Whenever I am hospitalized my body and mind are placed two steps back at least. So having to repeatedly start over with gaining muscle mass, building mental confidence and the hardest part yet, listening to my body's limitations, aka patience is the most challenging part of cf. However, everytime I overcome a hospitalization, I am stronger mentally and physically than before. I’ve learned what I need and what I want in medical care and this life lesson from all of my experiences has put me where I am today. I look forward to sharing stories of these experiences and hope to build more of a pervasive cf community and support through the readers, and remember, resilience creates!!!


Brian Callanan

Age: 38

Location: Miami Beach, FL

Occupation: CFLF Founder & Executive Director

Activities: Traveling, mountain bike (trail) riding, distance swimming, road biking, sailing, hiking, snowboarding, water jet-packing, playing with my dogs, spending time with loved ones; On the list - surfing, kite boarding, skydiving, more travelling

I have often heard people say they are not defined by their CF, as though that were a negative or limiting factor.  Embracing CF as my defining reason for achieving health, as opposed to avoiding illness, helps me view it as a driving force and a challenge to be dealt with everyday.  I don’t completely agree with the combative nature of the “Fight against…” anything, but find insted that acceptance and utilization of that energy to be as potentially positive as it could be negative.  

Choices.  One of the beauties and potential downfalls of being human.  The free will to make the choices that can, and do define us - physically, emotionally and socially.  Some of my favorite quotes are: “I don’t let the signs fool me!”, “Humans plan. God laughs.”, “Do, or Do Not.  There is no ‘try’.” and “The road to hell is paved with intentions.”  No matter what the words of wisdom, I find that it is our own choices that make up our reality.  

I look forward to sharing some of the experiences and forces that have shaped my perspective in living with CF.  I have not always done everything ‘right’, but have attempted to do the best I can at whatever.
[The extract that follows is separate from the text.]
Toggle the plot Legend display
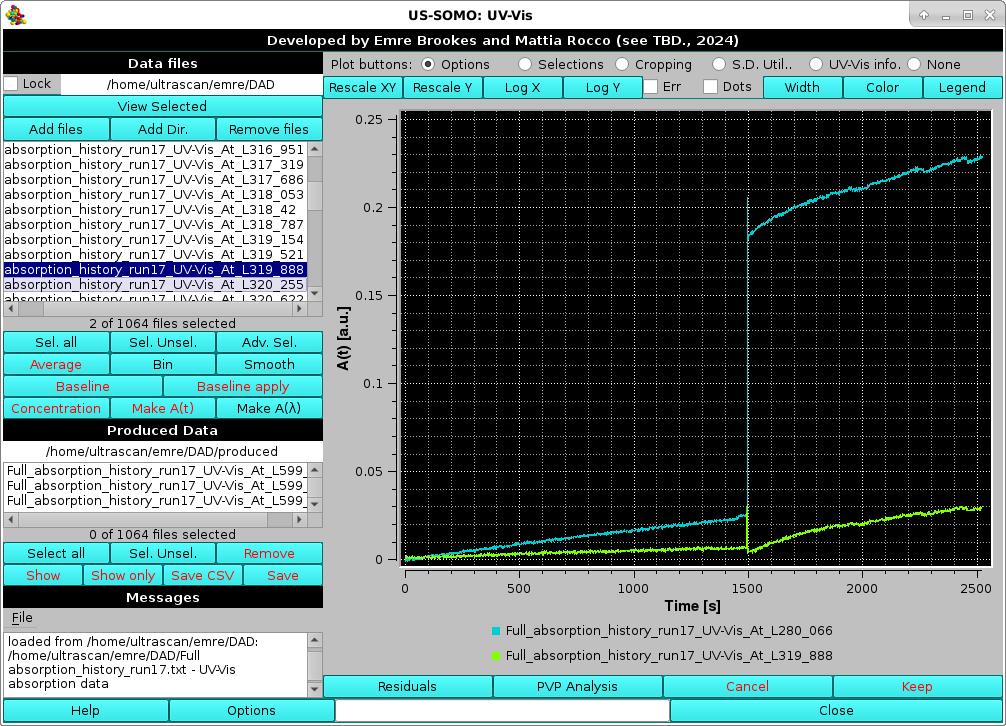The height and width of the screenshot is (726, 1006). coord(960,87)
The only thing that really will get me down is a feeling of “I could have done more”.

I am not, was not, and probably will not ever be a jock.  But I have learned that I am competitive, especially with myself.  Growing up with an older brother with CF, we competed with each other fiercely for the best lung function and weight gain at each quarterly doctor appointment.  While the competition between us has calmed, I still push myself to defy the expectation of gradually declining lung function, and strive for a positive trend of improvement.  The words that came out of my mouth upon commencing my 2006 bike ride of over 2,000 miles changed my life.  “Keep telling me that I can’t, and that’s all the more reason I will.”

Having lost two brothers, not related to CF, the reality of mortality is very clear to me, as it is for most people facing the challenge of any chronic disease.  Part of that clarity, however, is that you only get one shot at life, and it is never long enough.